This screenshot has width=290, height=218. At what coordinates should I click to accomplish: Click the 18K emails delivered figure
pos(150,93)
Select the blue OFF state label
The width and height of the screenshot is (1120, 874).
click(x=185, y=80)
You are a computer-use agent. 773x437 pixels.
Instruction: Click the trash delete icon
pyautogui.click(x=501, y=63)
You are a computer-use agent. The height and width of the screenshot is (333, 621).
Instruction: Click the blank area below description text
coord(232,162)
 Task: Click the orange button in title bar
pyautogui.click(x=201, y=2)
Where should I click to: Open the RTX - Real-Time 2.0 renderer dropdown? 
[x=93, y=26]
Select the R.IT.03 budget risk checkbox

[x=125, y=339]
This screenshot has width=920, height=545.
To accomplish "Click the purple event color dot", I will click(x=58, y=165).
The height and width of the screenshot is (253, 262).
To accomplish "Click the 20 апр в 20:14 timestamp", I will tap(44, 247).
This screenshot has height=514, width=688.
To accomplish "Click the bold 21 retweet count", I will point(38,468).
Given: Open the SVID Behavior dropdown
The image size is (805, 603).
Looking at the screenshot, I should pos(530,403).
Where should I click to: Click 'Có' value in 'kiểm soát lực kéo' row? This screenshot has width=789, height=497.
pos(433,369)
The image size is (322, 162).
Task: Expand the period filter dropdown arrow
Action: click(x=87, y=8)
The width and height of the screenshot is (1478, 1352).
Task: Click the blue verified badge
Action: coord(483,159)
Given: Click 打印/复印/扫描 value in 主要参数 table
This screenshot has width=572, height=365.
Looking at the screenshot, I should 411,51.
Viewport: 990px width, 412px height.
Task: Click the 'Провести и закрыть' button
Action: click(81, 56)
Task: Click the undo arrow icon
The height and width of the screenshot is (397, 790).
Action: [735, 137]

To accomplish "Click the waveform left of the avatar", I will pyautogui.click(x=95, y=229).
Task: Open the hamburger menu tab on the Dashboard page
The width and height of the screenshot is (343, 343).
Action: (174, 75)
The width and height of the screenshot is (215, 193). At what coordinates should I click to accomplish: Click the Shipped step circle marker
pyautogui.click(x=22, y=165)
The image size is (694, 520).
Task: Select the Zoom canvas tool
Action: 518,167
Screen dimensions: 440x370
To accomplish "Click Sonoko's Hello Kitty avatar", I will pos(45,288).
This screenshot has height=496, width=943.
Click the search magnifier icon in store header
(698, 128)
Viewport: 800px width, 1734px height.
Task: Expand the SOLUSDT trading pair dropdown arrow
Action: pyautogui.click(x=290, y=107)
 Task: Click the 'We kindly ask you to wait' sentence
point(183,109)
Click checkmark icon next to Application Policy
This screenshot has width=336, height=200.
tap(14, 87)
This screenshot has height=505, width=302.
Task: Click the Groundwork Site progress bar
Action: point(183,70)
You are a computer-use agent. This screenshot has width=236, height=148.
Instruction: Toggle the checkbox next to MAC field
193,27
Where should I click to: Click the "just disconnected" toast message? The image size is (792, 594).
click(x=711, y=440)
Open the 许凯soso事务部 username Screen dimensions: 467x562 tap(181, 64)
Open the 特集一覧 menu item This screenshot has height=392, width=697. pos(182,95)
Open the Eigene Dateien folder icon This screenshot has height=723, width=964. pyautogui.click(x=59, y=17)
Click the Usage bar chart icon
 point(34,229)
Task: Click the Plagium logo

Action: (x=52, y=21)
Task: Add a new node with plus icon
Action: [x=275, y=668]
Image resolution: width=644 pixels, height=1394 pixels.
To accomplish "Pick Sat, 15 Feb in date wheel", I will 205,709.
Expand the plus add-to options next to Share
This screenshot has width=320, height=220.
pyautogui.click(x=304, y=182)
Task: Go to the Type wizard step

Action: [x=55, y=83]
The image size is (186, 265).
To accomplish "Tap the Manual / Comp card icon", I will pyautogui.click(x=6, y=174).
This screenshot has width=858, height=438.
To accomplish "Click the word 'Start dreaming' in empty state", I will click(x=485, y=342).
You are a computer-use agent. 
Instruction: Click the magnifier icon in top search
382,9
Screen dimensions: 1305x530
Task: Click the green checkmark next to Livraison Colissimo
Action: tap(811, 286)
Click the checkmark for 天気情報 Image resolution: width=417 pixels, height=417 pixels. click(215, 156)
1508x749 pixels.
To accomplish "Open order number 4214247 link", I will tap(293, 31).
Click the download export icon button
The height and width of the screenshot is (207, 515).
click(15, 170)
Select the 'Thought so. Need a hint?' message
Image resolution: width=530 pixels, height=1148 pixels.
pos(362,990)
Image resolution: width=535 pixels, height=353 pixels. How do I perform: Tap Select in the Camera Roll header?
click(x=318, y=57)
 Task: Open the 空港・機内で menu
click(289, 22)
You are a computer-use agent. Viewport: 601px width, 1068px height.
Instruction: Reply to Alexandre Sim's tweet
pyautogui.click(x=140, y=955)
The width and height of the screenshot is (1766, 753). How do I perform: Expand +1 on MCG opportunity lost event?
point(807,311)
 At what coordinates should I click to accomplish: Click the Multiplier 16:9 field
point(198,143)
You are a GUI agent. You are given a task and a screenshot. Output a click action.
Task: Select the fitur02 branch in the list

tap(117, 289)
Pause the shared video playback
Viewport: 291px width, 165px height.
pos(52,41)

□ □ □ □ □ □ □

#### Required action:
The lines above that hold "computer" are the result; show every one of them.

#### Output of the exercise:
You are a computer-use agent. 773x437 pixels.
You are a computer-use agent. The height and width of the screenshot is (333, 621).
You are a computer-use agent. This screenshot has width=236, height=148.
You are a computer-use agent. 
You are a computer-use agent. Viewport: 601px width, 1068px height.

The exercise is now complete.